EXERCISE DETAILS:
Exactly reproduce the lines of the listing below from the one containing "At what coordinates" through the one containing "Given: Click the Payment money icon". Skip the images.

TASK INPUT:
Start of Block

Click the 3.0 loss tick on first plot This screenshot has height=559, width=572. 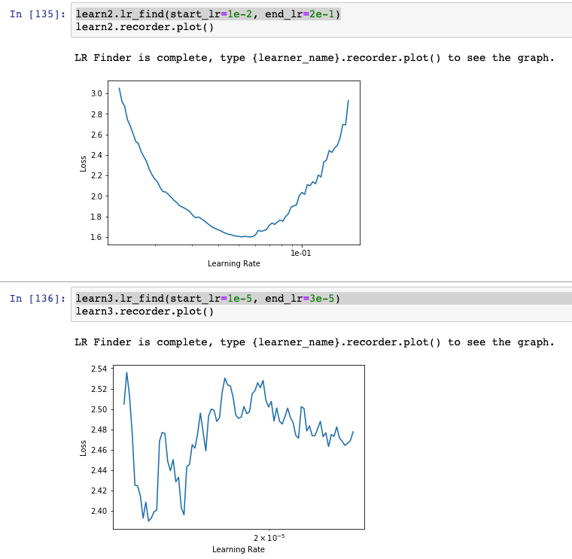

End of Block
Start of Block

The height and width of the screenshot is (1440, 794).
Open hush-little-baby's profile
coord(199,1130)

End of Block
Start of Block

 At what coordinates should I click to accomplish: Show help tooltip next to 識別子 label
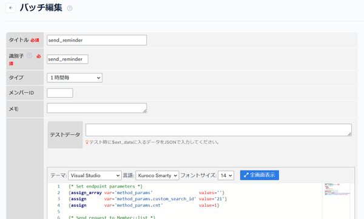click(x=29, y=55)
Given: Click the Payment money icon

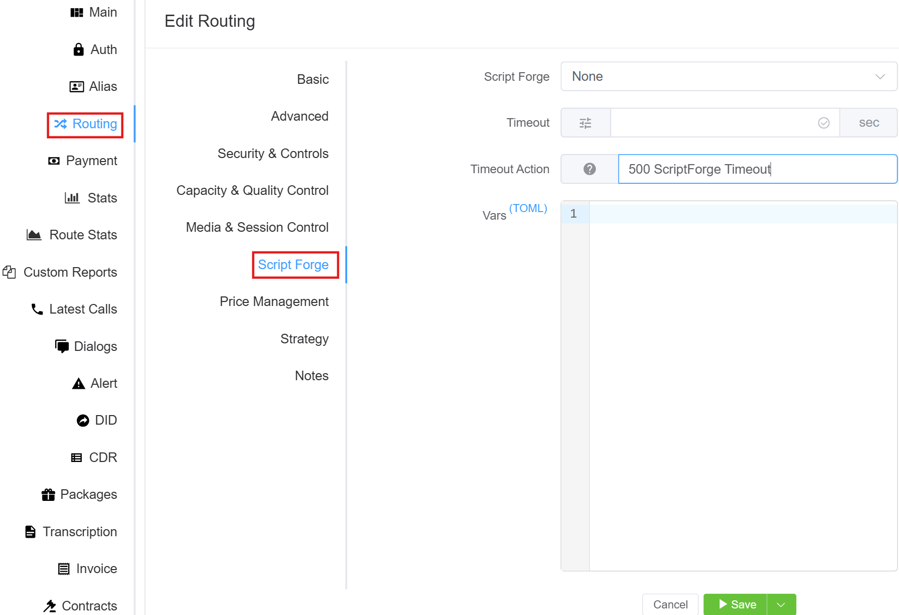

End of Block

THE COMPLETED TASK:
 At what coordinates should I click to accomplish: Show help tooltip next to 識別子 label
click(x=29, y=55)
Given: Click the Payment money icon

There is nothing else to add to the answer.